Top of SELECTED PASSAGE
Thirteen Storeys brings together the chosen inhabitants of the building. Each story is dramatically different but linked by location and a sinister, humming background. There is more to this strange building and its shadowy owner, a ruthless man rumored to have gained his riches in unethical, illegal, horrific ways. Each chapter introduces a different character. Some stories are more powerful than others, some characters and hauntings more visceral, but all tie together, grounded in an infected place, called by an evil man.
I was initially reluctant to give Thirteen Storeys a try when it came up as the Horror Aficionados Group’s June 2021 pick. I don’t usually gravitate towards short stories, even linked ones, but the point of book club is to inspire us to take chances on experiences outside our comfort zones. I am so glad I did. Thirteen Storeys was electric with its intense weirdness, its claustrophobic feeling, its insane musings and disturbed look into oppression. Some of my favorite tales gravitated around the pipes, with their blood and decay, a weird skeletal specter calling to the building’s lone plumber, leading him on a chase through places that shouldn’t exist to reveal the heart of desiccation. Then, there is the crazy rich art dealer, a man more interested in pomp and circumstance than substance, whose newest painting is causing him nightmares, calling to him, revealing something beyond his mind’s outermost limits. There is the child with her secret feral playmate, a man obsessed with a stain on his apartment’s fancy wall, an old woman dying in front of a TV that talks to her, secret music that only two people can hear and follow, a sleepless woman with nighttime hallucinations, and many more. Each story growing, vibrating with its own internal uniqueness and creating a grime patois that leads toward an invitation and a revelation.
The conclusion is actually not as strong as the stories leading up to it, the moral a little obvious, albeit relevant. I was disappointed at the culmination because I didn’t want the stories – the thing I thought I would not like – to end. Just writing this review brings back the feeling, the addictive and immersive quality of Thirteen Storeys. This is an author I will return to and another lesson: book clubs rule.
Bottom of SELECTED PASSAGE
Top of INFORMATION
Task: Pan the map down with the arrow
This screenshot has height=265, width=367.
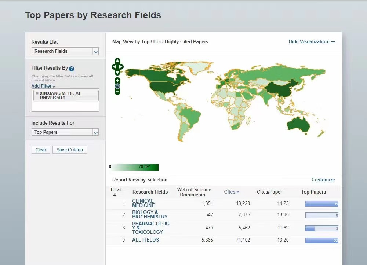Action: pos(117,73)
Bottom of INFORMATION
Top of INFORMATION
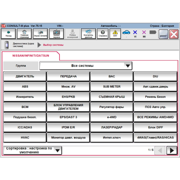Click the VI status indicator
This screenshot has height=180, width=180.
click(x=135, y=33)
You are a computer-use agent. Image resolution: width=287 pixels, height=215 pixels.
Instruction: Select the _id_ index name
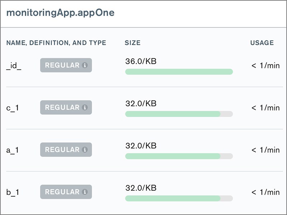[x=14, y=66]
Bottom of INFORMATION
* _TASKS_:
- A) Condense the paragraph of the Thirteen Storeys review that begins "Thirteen Storeys brings together" into a short bulleted list that keeps its main facts.
- B) In the Thirteen Storeys review, which group chose the book, and for which month?
- C) Decide whether each statement agrees with the Thirteen Storeys review. Answer yes or no and quote the deciding words.
(i) The reviewer usually prefers short story collections.
(ii) The reviewer considers the conclusion weaker than the stories before it.
(iii) The building's owner is rumored to have become rich through illegal means.

* _SOLVED TASKS_:
- A)
- The book gathers selected inhabitants of one building, with each chapter introducing a different character.
- The stories differ sharply but share the location and a sinister, humming background.
- The building's shadowy owner is a ruthless man rumored to have made his fortune in unethical, illegal, horrific ways.
- Some stories are stronger and some hauntings more visceral than others, but all connect through an infected place and the evil man who summoned the characters.

- B) The Horror Aficionados Group chose it as its June 2021 pick.

- C)
(i) No: "I don’t usually gravitate towards short stories, even linked ones"
(ii) Yes: "The conclusion is actually not as strong as the stories leading up to it"
(iii) Yes: "a ruthless man rumored to have gained his riches in unethical, illegal, horrific ways"